Microsoft offers several security recommendations for Azure regarding data protection, IAM, networking, logging, and monitoring. Azure Active Directory (Azure AD) also offers added security and ease of use for blob authorization.
Google Cloud Platform (GCP)
The Google Cloud Platform (GCP) was founded in 2008 and has since seen Azure surpass their market position. GCP is vulnerable to mistakenly granting ‘allUsers’ or ‘allAuthenticatedUsers’ access to their bucket, exposing data to anyone online or Google users.
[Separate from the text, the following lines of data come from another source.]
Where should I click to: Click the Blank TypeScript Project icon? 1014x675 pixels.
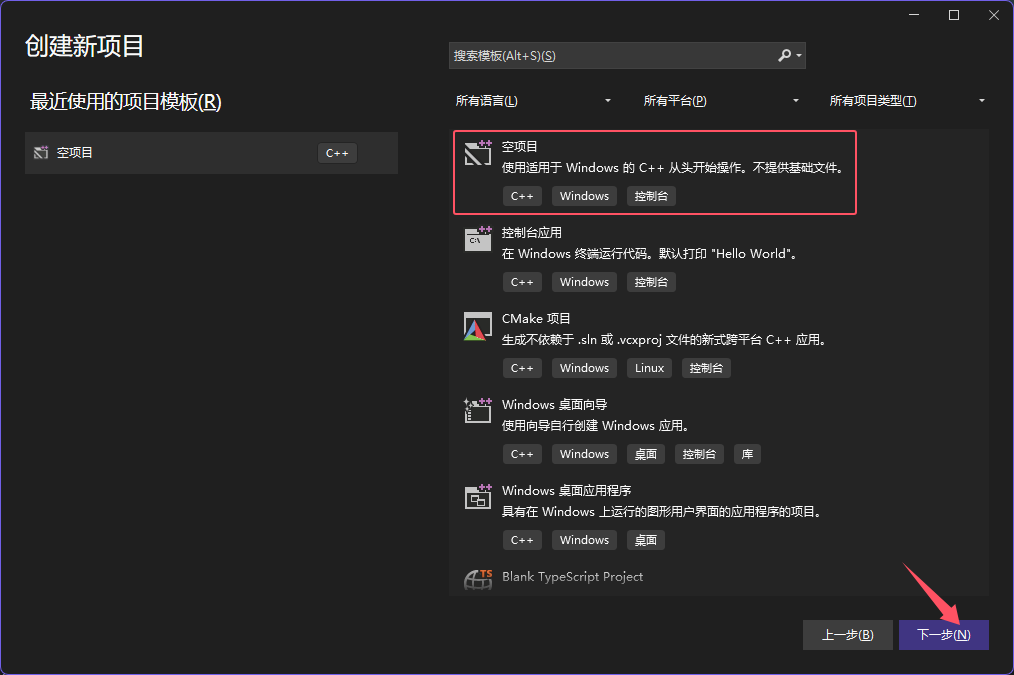click(477, 580)
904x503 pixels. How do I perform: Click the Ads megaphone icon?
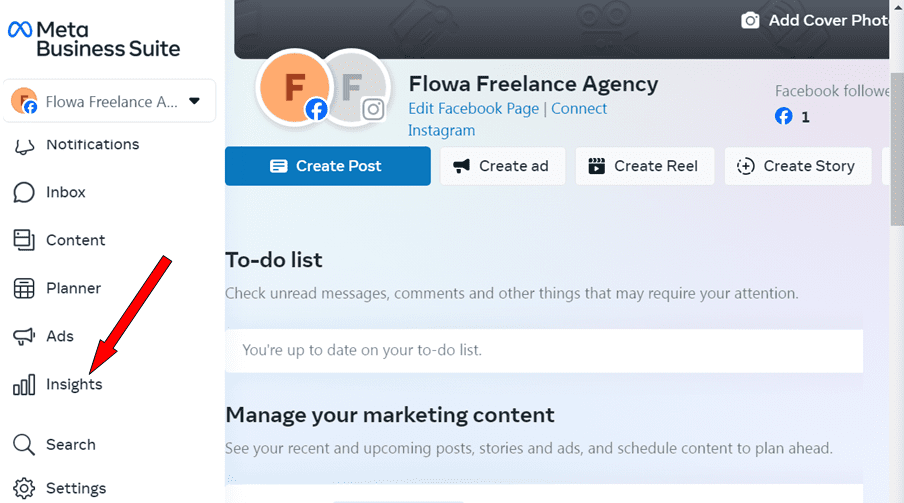24,336
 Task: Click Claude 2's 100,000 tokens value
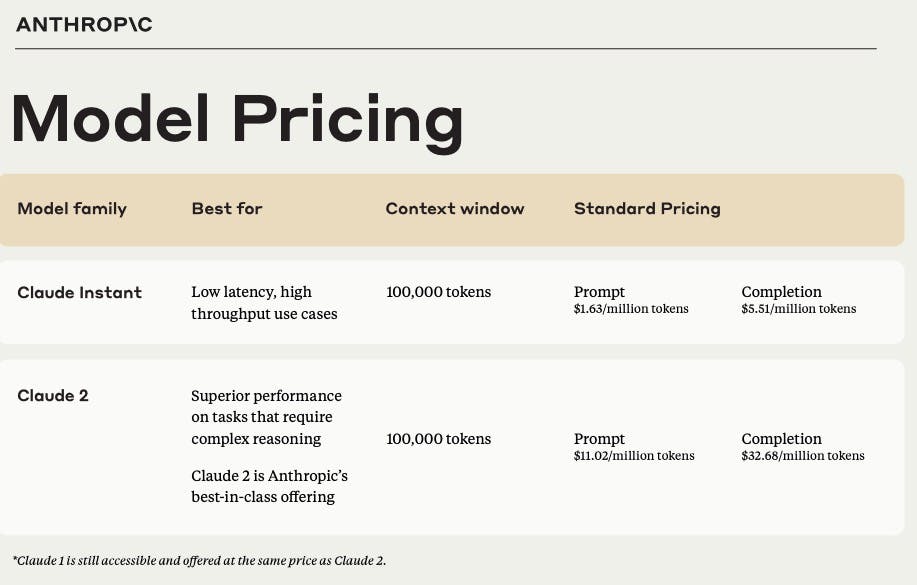439,439
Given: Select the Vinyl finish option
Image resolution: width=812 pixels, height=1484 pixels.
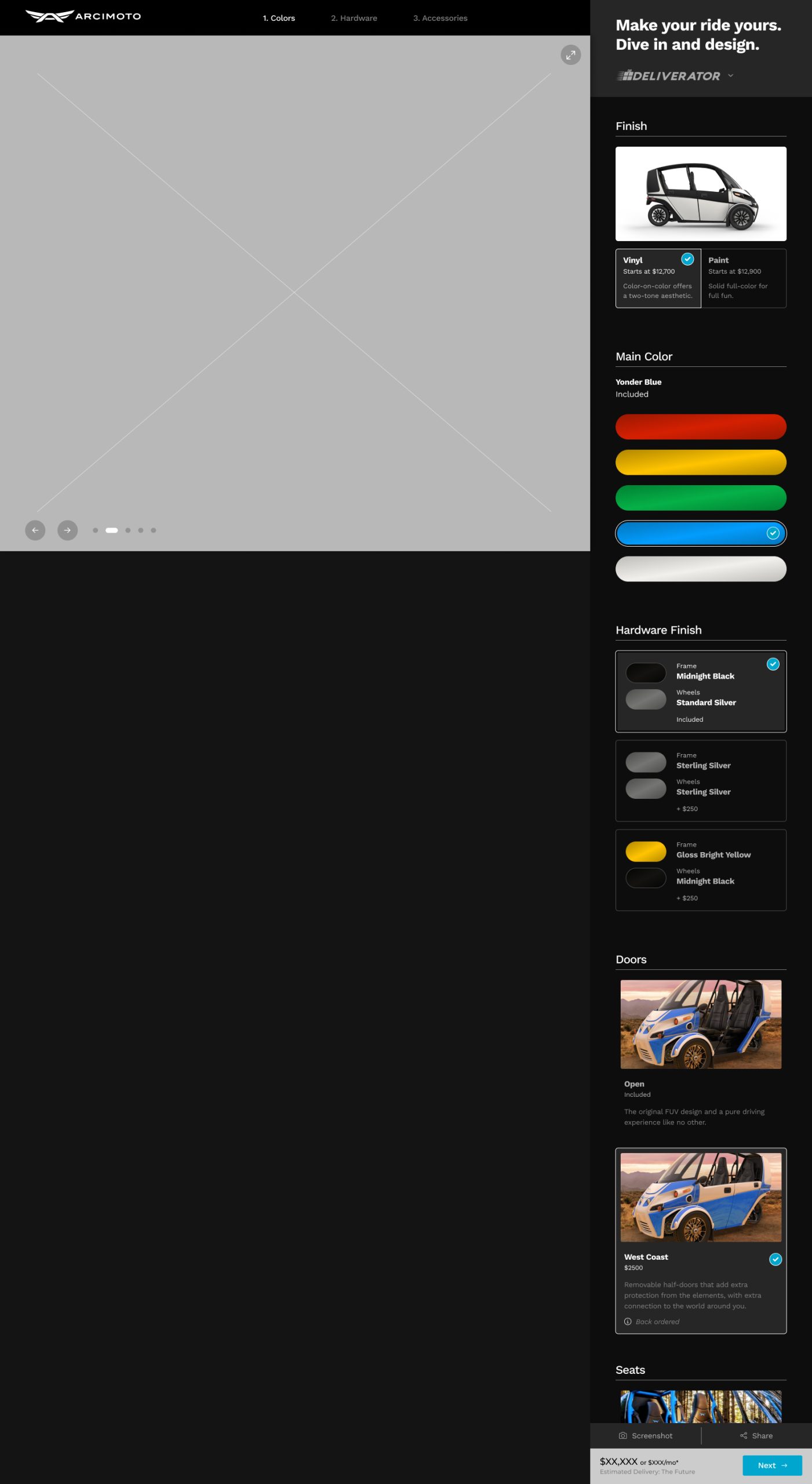Looking at the screenshot, I should tap(658, 278).
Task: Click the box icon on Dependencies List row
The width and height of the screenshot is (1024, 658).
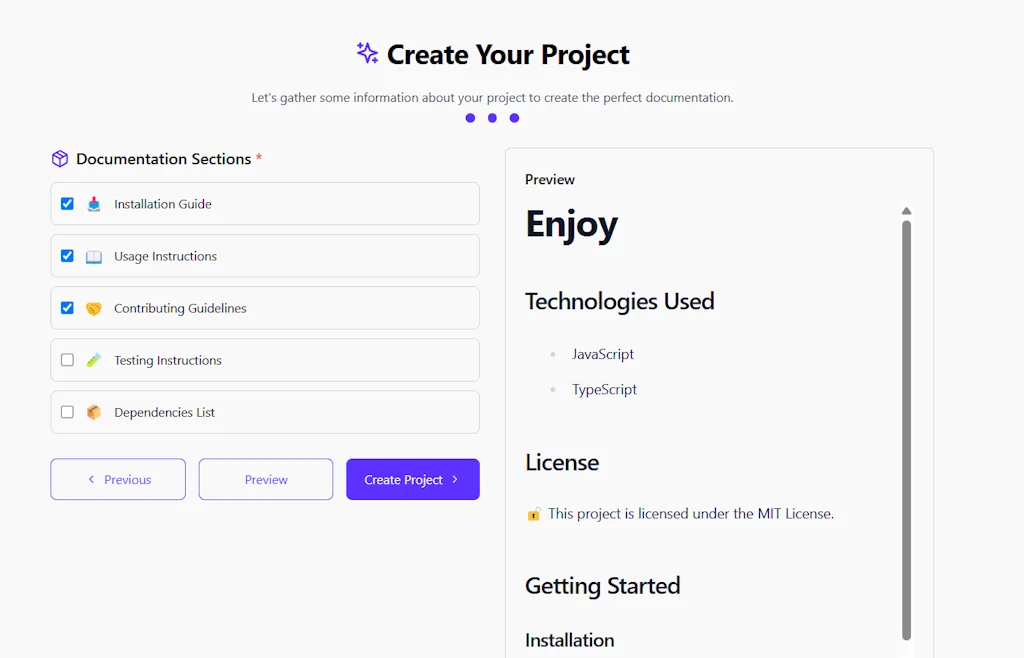Action: [93, 412]
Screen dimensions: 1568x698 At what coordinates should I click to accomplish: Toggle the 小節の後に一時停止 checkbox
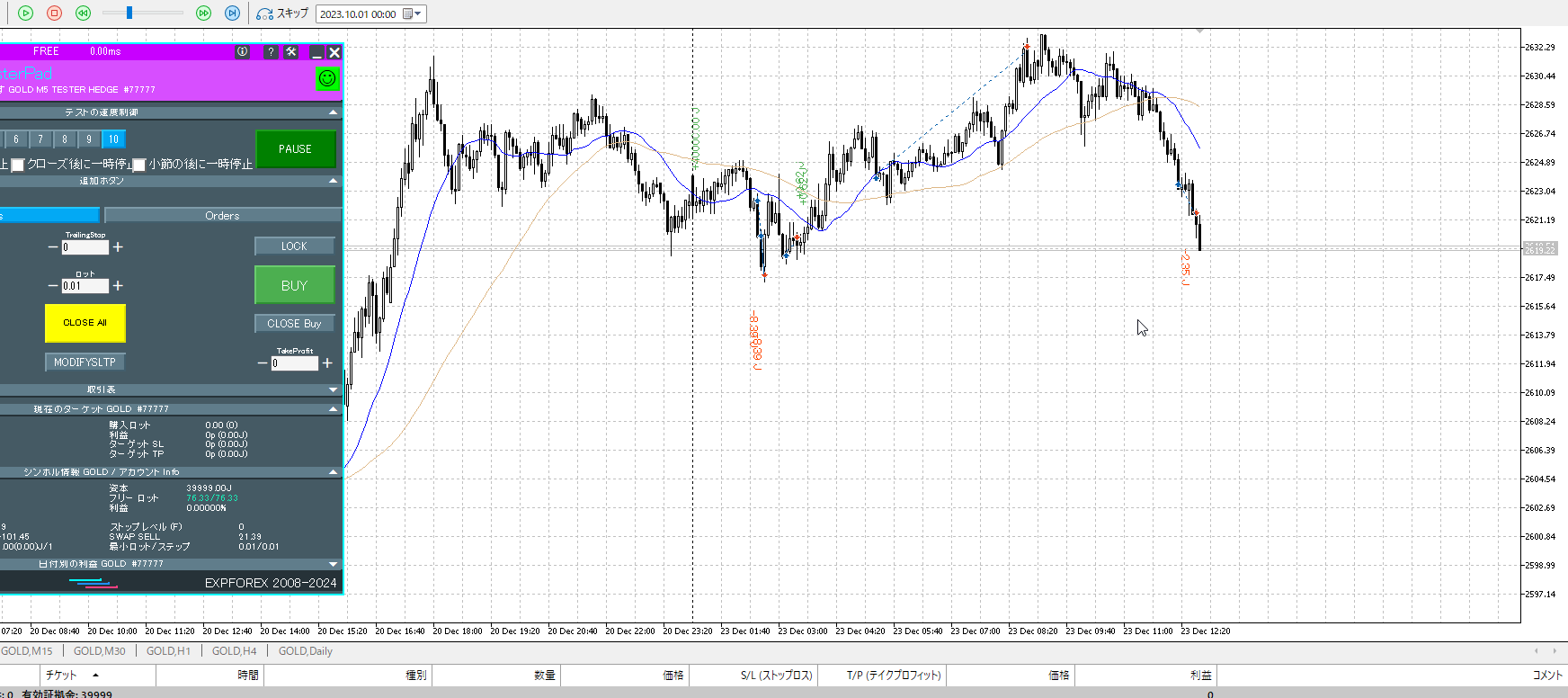[139, 165]
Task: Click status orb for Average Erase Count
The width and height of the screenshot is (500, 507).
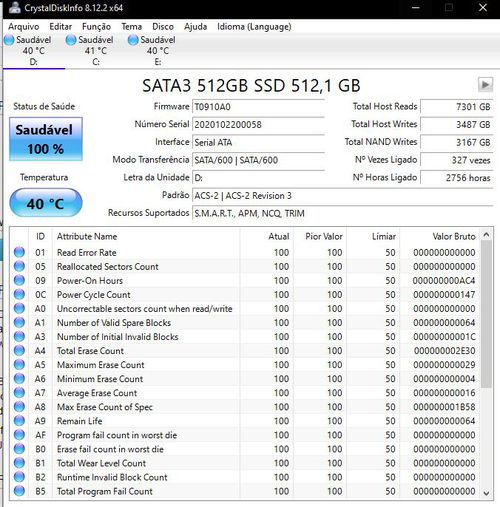Action: [x=19, y=393]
Like AWS, moving objects between buckets or placing buckets under bucket folders with different configurations could put your private data in a publicly available bucket.
In an enumeration of Google Cloud buckets in 2020, the CompariTech cybersecurity research team found 131 (~6%) of 2,064 buckets were vulnerable due to misconfiguration. The more than 6,000 documents uncovered included passports, birth certificates, and personal profiles. In 2019, One GCP breach of 1.2 billion records exposed a mass database of social media profiles, 50 million unique phone numbers, and 622 million unique email addresses.
To mitigate the risk of a breach, secure your organization’s IAM permissions and policy, utilize GCP virtual private cloud (VPC) service controls, and encrypt your storage objects. GCP offers various recommendations for security considerations relating to transport layer security, local file storage, access control lists, proxy usage, encryption at rest, data privacy, and measurement data.
When managing your cloud infrastructure, relying solely on security pre-configurations or ignoring your bucket for lengths of time can be a recipe for disaster. If you are storing sensitive data in the cloud, additional steps to protect your network security are essential. An evolving cloud ecosystem requires IT professionals to actively follow trends and take action to preserve your organization’s cloud bucket security.